Numbers is an American television series produced by brothers Ridley and Tony Scott. It premiered on CBS on Sunday, January 23, 2005 at 10:00 pm with its pilot episode then moved to its Friday slot five days later. It remained in that slot for the rest of its run. The series is set in Los Angeles, California, and follows the stories of a Federal Bureau of Investigation (FBI) team and a mathematics professor, focusing on relationships between FBI Special Agent in Charge Don Eppes (Rob Morrow), his brother Professor Charlie Eppes (David Krumholtz) and their father, Alan Eppes (Judd Hirsch), and on the brothers' efforts to fight crime. A typical episode begins with a crime, which is subsequently investigated by Don's team and mathematically described by Charlie. The insights provided by Charlie's mathematics are almost always crucial to solving the crime.

##############################

> [OBJECTIVES]:
A - Answer these questions using the Numbers passage:
(i) On which network did the series premiere?
(ii) In which city and state is the series set?
(iii) Which actor plays Alan Eppes?
B - Reproduce the Numbers passage between "Numbers is an" and "solving the crime.", inclusive, without changing any wording.
C - Name every actor that the Numbers passage gives in parentheses.

Saved data entries
##############################

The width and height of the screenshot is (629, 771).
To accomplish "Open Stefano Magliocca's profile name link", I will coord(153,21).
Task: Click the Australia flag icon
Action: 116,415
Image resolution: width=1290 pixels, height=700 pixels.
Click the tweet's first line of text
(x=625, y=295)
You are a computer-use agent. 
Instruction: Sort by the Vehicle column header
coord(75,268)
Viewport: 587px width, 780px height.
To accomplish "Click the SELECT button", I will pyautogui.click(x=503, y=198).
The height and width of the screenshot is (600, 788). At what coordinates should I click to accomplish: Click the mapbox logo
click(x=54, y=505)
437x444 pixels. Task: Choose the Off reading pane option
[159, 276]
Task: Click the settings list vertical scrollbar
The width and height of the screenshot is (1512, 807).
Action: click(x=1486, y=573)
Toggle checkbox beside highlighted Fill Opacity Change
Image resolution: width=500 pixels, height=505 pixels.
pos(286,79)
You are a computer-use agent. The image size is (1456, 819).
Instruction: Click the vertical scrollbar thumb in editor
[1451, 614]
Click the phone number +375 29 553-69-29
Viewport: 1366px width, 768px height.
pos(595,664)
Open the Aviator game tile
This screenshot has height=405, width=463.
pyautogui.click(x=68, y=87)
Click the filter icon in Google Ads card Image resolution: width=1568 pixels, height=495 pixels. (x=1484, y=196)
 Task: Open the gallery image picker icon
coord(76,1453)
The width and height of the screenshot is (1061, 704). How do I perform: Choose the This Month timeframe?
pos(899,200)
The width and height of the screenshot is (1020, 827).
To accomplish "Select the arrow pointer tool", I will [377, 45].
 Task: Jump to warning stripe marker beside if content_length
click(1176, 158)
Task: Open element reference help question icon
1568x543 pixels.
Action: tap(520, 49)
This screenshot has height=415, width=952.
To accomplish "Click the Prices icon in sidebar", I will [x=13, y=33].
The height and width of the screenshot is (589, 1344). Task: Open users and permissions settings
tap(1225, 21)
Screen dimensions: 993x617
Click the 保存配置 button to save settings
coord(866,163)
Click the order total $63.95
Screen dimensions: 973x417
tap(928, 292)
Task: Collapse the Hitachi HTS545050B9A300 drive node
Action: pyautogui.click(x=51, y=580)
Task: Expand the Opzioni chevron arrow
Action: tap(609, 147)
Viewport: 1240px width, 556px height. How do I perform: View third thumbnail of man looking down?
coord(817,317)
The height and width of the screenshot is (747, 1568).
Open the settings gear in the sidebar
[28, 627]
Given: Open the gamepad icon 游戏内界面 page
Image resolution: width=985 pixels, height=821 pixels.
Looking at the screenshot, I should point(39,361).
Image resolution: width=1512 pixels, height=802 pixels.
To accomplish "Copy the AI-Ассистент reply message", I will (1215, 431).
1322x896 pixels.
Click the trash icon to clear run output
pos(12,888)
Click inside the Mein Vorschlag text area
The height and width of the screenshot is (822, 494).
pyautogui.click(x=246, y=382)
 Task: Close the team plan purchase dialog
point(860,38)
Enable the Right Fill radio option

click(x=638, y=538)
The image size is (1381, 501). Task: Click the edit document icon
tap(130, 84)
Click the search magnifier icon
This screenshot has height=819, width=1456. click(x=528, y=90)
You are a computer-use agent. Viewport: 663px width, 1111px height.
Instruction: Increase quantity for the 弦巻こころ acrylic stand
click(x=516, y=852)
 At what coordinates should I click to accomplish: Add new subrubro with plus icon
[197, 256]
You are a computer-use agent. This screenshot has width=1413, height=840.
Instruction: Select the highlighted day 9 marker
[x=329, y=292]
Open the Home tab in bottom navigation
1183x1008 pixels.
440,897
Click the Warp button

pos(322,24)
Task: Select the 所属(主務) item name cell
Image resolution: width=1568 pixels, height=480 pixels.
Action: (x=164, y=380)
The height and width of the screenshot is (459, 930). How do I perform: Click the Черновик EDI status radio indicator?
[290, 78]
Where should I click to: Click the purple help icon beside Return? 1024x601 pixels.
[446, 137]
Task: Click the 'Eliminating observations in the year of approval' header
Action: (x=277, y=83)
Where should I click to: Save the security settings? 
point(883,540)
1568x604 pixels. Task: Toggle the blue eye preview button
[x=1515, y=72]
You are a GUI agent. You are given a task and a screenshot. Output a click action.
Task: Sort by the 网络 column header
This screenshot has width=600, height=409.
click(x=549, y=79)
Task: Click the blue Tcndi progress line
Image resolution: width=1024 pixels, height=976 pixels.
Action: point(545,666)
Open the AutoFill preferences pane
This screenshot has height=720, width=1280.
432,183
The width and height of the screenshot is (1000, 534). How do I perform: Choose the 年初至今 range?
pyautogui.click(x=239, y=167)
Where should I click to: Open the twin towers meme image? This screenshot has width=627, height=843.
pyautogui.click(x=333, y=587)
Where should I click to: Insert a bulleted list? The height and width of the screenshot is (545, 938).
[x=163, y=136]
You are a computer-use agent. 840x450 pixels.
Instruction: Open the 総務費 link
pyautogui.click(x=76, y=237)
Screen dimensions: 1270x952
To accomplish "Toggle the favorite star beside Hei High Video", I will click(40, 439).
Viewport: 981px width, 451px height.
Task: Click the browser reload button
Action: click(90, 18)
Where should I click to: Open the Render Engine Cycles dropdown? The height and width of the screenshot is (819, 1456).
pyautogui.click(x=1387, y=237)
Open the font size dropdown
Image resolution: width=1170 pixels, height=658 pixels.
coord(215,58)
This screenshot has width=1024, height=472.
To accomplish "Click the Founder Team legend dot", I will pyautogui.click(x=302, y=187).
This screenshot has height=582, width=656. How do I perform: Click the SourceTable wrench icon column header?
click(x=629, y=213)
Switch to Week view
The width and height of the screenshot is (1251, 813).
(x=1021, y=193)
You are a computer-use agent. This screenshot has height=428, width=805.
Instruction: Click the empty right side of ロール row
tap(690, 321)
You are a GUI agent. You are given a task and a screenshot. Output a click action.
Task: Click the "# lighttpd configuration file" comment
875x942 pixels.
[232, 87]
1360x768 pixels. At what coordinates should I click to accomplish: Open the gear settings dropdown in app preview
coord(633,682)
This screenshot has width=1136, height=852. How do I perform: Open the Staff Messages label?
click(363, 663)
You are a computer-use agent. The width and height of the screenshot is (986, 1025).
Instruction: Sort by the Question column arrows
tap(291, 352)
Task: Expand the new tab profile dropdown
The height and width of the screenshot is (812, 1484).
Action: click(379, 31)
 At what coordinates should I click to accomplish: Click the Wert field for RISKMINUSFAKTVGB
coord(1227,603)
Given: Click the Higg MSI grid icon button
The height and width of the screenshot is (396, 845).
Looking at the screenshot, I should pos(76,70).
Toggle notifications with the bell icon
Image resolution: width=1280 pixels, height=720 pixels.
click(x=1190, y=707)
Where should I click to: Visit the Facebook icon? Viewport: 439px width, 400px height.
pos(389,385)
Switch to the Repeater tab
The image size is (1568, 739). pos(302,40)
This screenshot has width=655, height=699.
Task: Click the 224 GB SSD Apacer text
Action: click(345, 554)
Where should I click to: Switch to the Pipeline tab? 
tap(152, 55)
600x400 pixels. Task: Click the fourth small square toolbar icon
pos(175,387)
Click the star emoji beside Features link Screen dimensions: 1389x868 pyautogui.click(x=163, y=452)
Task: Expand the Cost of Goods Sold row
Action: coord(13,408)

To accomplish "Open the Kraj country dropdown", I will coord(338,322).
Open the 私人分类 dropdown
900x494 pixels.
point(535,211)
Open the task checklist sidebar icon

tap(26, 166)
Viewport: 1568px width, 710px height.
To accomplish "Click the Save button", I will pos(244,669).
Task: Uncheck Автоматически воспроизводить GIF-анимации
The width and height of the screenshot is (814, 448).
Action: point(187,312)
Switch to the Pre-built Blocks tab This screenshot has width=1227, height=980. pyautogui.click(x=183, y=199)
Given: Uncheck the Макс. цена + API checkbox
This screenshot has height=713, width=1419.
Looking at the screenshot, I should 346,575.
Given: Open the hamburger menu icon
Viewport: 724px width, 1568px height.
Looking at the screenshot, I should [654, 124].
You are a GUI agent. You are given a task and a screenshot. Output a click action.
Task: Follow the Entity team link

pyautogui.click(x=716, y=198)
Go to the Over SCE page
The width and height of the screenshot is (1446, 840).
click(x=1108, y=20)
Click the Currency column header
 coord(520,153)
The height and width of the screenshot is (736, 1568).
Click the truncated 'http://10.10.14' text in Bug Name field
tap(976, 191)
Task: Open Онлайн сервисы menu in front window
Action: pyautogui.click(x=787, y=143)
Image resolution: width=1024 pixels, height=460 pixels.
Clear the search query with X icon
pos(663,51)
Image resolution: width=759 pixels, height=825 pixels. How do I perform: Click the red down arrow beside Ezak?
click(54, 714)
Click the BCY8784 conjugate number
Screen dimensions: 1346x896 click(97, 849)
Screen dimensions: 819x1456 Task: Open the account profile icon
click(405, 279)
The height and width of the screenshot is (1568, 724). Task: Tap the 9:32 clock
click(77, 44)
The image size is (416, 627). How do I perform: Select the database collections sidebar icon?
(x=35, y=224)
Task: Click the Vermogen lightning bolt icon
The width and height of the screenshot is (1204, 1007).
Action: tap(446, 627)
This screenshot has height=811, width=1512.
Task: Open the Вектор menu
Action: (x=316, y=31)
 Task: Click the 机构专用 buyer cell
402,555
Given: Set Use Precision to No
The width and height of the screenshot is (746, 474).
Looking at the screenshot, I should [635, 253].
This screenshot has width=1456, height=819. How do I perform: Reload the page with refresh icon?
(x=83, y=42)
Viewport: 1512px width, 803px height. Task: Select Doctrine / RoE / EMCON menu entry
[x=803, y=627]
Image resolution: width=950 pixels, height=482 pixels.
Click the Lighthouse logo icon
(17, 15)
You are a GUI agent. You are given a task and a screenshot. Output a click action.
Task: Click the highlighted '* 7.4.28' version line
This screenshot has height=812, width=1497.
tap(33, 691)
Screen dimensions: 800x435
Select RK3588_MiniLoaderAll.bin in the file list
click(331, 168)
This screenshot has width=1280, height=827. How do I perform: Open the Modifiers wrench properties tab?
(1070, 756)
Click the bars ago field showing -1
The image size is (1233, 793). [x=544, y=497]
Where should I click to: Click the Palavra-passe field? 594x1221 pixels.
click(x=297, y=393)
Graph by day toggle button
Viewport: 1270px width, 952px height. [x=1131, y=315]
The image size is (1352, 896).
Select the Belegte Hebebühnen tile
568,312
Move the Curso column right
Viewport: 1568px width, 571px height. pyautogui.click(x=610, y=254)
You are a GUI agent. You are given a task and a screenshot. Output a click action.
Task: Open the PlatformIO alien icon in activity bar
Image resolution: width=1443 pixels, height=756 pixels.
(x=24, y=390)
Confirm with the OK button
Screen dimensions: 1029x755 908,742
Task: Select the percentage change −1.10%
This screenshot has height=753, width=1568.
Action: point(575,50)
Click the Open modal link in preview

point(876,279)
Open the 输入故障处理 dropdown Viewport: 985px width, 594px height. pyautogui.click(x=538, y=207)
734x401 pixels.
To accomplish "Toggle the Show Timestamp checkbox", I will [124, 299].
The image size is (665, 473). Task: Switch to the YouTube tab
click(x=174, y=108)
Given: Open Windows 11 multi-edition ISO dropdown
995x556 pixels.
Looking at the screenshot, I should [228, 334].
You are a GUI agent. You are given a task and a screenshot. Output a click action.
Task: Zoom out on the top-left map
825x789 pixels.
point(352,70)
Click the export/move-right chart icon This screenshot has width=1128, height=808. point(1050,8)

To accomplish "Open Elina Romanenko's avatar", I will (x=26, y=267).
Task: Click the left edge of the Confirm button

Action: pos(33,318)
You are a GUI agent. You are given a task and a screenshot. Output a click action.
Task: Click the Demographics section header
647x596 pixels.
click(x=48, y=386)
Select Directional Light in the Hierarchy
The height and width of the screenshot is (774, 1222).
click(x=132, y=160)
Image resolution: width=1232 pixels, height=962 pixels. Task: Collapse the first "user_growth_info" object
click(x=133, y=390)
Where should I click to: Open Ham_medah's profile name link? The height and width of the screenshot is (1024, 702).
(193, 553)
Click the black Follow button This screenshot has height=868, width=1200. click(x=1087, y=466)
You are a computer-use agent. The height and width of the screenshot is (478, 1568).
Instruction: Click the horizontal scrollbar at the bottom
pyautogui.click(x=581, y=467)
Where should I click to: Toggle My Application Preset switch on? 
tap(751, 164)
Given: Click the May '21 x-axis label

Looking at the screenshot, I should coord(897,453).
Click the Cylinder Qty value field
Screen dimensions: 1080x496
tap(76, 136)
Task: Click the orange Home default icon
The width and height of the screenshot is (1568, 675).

##############################

> [TASK ANSWERS]:
A -
(i) CBS
(ii) Los Angeles, California
(iii) Judd Hirsch

B -
Numbers is an American television series produced by brothers Ridley and Tony Scott. It premiered on CBS on Sunday, January 23, 2005 at 10:00 pm with its pilot episode then moved to its Friday slot five days later. It remained in that slot for the rest of its run. The series is set in Los Angeles, California, and follows the stories of a Federal Bureau of Investigation (FBI) team and a mathematics professor, focusing on relationships between FBI Special Agent in Charge Don Eppes (Rob Morrow), his brother Professor Charlie Eppes (David Krumholtz) and their father, Alan Eppes (Judd Hirsch), and on the brothers' efforts to fight crime. A typical episode begins with a crime, which is subsequently investigated by Don's team and mathematically described by Charlie. The insights provided by Charlie's mathematics are almost always crucial to solving the crime.

C -
Rob Morrow
David Krumholtz
Judd Hirsch